Search the material below for the string "computer" and copy each line where it appears.

Segment Start: RECORDS FOR PROCESSING

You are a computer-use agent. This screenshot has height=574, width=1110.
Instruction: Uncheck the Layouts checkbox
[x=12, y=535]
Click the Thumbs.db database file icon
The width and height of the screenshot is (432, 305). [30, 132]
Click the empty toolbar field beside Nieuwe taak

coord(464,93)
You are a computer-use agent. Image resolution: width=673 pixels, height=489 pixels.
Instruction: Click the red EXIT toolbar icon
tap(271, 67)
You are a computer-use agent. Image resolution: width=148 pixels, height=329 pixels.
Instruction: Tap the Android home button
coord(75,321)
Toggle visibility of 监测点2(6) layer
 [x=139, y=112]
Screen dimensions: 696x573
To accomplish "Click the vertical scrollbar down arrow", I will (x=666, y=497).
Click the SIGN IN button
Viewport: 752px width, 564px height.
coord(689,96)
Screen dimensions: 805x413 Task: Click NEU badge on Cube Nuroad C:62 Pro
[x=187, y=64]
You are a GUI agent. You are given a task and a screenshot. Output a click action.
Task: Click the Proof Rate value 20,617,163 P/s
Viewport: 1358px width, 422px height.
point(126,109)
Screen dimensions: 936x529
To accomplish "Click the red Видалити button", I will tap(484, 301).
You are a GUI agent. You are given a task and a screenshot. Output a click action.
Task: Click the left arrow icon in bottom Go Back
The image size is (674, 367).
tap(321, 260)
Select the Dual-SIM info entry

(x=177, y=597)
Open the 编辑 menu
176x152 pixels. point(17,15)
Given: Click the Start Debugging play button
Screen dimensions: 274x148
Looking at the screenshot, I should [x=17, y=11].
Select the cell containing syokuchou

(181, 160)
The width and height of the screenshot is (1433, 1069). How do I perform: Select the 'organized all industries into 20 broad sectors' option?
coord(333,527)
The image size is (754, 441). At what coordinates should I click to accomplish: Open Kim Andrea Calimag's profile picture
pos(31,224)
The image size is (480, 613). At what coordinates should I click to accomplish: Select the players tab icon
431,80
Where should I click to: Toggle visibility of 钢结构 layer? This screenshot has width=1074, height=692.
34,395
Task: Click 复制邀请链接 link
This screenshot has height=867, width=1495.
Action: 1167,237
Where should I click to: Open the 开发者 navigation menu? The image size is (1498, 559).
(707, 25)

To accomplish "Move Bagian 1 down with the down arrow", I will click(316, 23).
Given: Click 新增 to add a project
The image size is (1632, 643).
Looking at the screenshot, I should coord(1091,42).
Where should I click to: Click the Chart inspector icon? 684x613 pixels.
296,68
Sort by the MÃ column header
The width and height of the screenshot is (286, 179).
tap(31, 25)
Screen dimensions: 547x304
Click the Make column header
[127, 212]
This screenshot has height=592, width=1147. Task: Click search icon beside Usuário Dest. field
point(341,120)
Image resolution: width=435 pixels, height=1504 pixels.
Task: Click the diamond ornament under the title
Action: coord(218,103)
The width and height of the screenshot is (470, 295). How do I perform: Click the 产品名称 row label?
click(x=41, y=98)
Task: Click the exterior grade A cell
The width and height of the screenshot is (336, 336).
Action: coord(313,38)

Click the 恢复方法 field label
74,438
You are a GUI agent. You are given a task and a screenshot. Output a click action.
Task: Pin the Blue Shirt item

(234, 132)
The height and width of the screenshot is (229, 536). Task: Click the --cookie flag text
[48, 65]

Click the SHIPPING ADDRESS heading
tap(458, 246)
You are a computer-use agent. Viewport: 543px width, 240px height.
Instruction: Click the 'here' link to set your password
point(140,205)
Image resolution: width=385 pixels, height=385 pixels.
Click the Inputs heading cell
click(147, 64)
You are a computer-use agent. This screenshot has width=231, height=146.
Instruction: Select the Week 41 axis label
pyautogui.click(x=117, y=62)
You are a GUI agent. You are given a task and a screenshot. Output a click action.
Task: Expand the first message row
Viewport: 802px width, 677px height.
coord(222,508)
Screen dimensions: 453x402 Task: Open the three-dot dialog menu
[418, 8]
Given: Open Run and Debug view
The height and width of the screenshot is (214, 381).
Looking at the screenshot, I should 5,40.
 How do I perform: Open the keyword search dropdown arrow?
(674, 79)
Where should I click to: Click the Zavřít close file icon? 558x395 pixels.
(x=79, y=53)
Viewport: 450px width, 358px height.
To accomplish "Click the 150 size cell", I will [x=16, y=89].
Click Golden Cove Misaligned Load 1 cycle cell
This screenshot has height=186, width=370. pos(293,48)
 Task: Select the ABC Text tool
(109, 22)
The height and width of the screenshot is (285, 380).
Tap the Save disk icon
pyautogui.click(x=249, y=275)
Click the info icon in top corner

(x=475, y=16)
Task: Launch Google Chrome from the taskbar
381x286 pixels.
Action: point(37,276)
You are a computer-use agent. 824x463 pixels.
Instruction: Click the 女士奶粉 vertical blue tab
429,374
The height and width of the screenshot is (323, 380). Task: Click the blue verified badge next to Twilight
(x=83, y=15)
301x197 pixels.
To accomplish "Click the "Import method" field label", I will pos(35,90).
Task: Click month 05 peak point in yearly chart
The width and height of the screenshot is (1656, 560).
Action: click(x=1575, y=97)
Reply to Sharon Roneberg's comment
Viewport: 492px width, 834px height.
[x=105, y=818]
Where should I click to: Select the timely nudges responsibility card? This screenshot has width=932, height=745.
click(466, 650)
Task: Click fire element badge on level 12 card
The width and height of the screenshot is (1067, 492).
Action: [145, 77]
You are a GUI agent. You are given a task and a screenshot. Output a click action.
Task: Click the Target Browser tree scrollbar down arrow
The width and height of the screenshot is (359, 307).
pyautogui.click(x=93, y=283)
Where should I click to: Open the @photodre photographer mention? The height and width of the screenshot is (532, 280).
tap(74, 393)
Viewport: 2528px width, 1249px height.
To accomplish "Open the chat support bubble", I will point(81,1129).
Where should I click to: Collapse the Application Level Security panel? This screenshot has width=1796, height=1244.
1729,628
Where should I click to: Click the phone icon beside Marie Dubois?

Segment End: RECORDS FOR PROCESSING

**SOLVED EXERCISE:**
You are a computer-use agent. This screenshot has height=574, width=1110.
You are a computer-use agent. Image resolution: width=673 pixels, height=489 pixels.
You are a computer-use agent. Image resolution: width=148 pixels, height=329 pixels.
You are a computer-use agent. Viewport: 543px width, 240px height.
You are a computer-use agent. This screenshot has width=231, height=146.
You are a computer-use agent. 824x463 pixels.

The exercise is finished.